Correctional officers monitor and supervise adult offenders in a manner that ensures the safety and well-being of the public, the staff, and the inmates themselves. This is a definition that is given to us at the academy; but, the duties and training of a correctional officer are so extensive that it’s not fair to think of them as prison guards.
A GED would be sufficient enough to get a job inside a correctional facility as a correctional officer. Correctional officers are expected to communicate and interact with inmates with humility and professionalism at all times. The extensive training that officers receive at the academy is broad and prepares them to interact with inmates in a variety of situations. Because of the dangerous nature of the job, it is next to impossible to prepare for all the different situations that an officer will encounter.
The scenario training you receive at the academy is very helpful because it allows the training staff to curtail bad decision-making skills and weed out officers who are not well-suited for the job. It was not unusual for an inmate to go to an officer with personal problems they were experiencing with their family, friends, and loved ones. Sometimes officers are able to assist in resolving some of these issues, and if not, they are able to direct or assist the inmate in finding someone who is able to help them. Since inmates movements are restricted, it is up to officers to check on packages , check on their visiting status, deliver mail to them, pick up their mail, protect inmates from other inmates, assist inmates in finding work within the prison, assist them with getting into school, and help inmates send personal items home through R&R.

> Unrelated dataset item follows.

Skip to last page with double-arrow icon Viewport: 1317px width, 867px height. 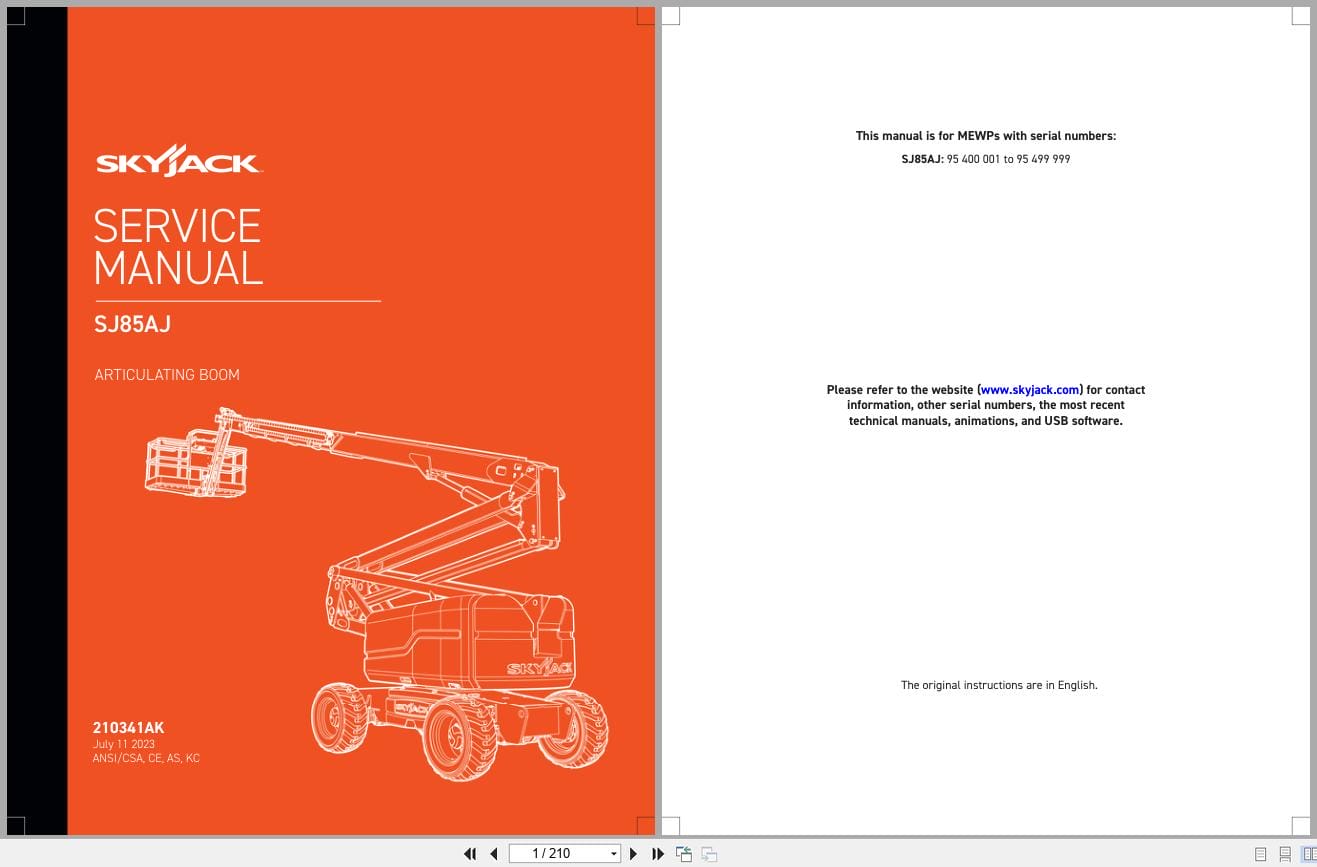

Some of the other duties for correctional officers are report writing, self-defense, first aid and CPR, giving testimony in court, interpersonal communications, hostage negotiations, gang intelligence, gang awareness and intervention, OSHA training, suicide training and or awareness, and the ability to diffuse hostile situations with inmates. Correctional officers are expected to attend classes 1-2 times a year to improve their knowledge and skills of the job.
Officers supervise inmates that work within the prison walls and outside on special work furloughs. They work in many areas of the prison, including the administrative offices of the prison. Inmates go through random and consistent body and cell searches that are conducted by officers. These are some of the duties that officers perform throughout their shifts.

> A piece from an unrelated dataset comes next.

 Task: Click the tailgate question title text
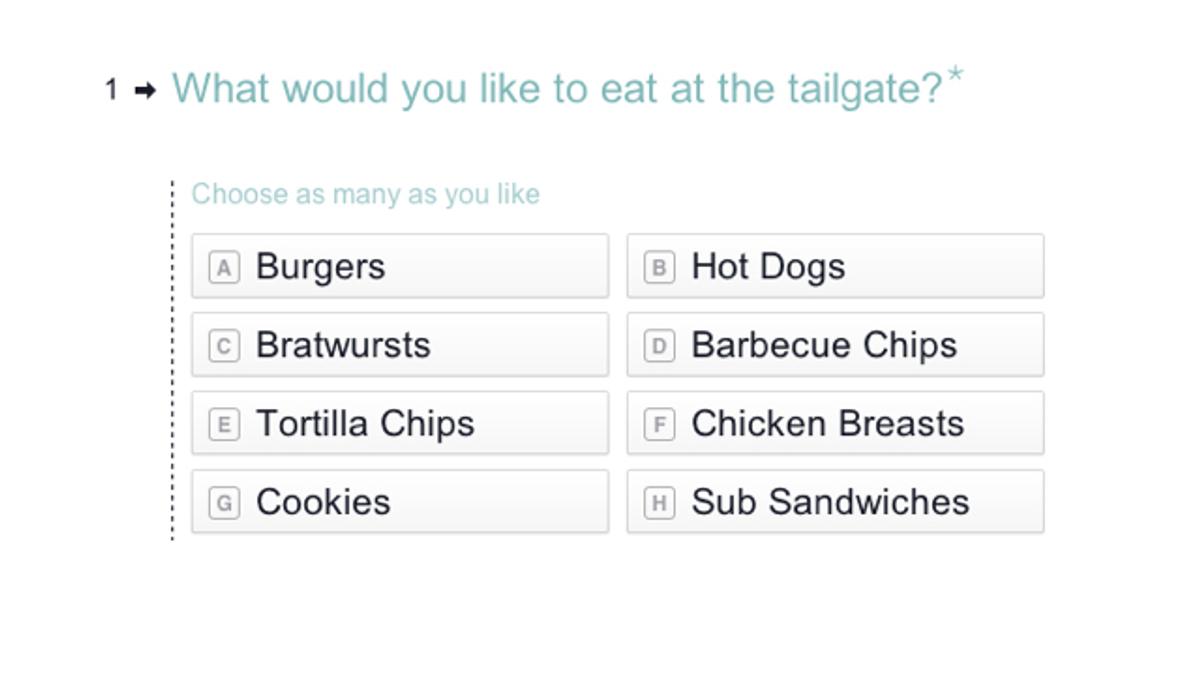556,89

Whether officers are willing to admit to themselves or not, officers work for inmates. This is something that is embedded into the psyche of the officers while they are in training at the academy. They are also told that their job is not to punish inmates because they are being punished by being incarcerated. It takes a certain type of mindset and personality to work as a correctional officer. If you understand that your job is not to use your badge to punish inmates, your job can be less stressful, thereby, decreasing your chances of being assaulted or having to use excessive force on inmates.

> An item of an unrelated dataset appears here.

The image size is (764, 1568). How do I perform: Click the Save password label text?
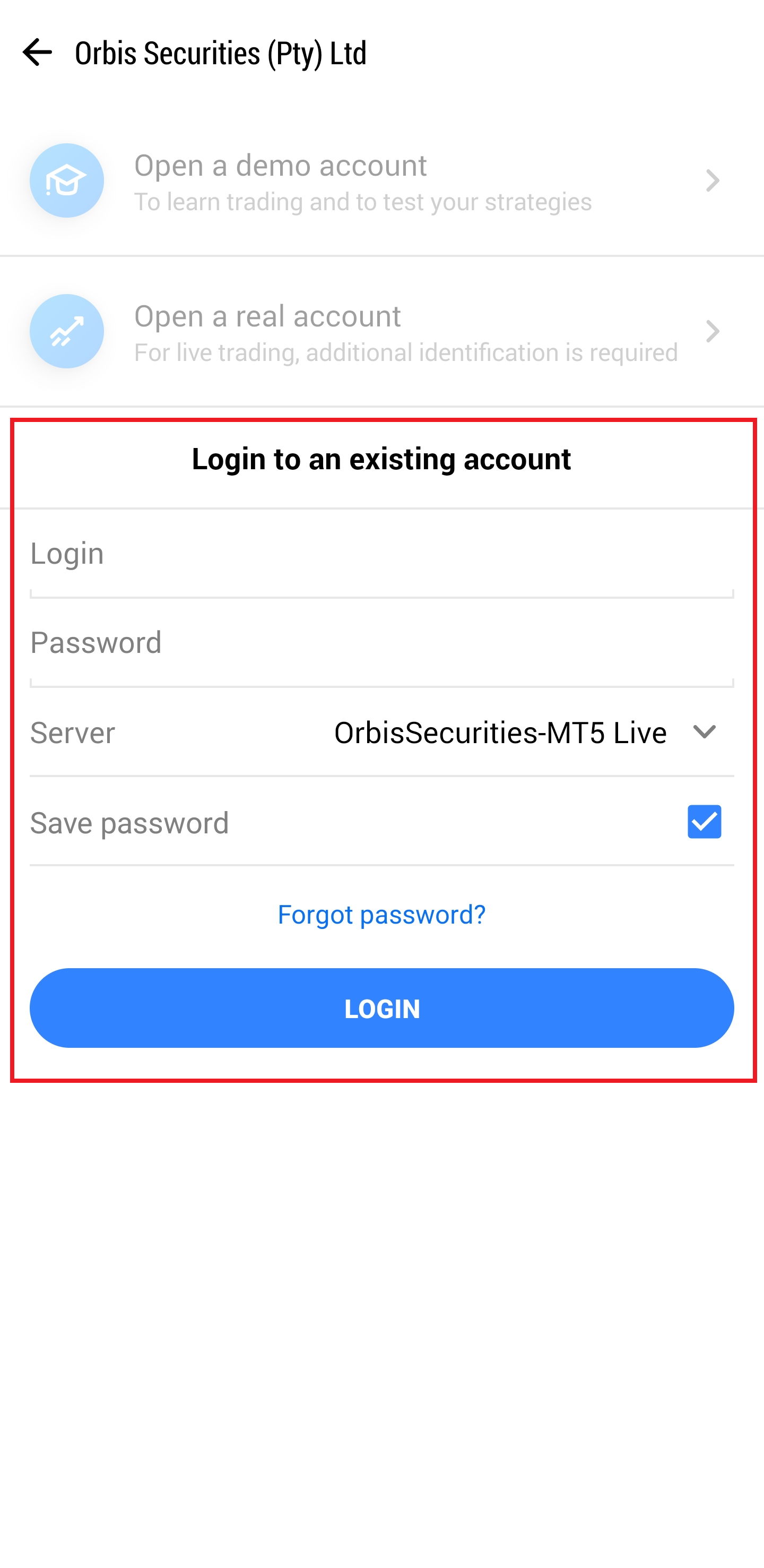click(x=129, y=822)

A correctional officers’ job encompasses so many skills that it is unfair to say that they are there to stop inmates from having any freedoms and to keep them locked up. It involves interpersonal skills that have to be taught at the academy. If you are unable to put yourself in an inmate’s shoes and treat them humanely, your job as a correctional officer can be very difficult to perform. Inmates allow officers to do their jobs; surely, they outnumber staff 200 to 2, in some situations. And some of them will tell officers, “We allow you to run the prison because we outnumber you.”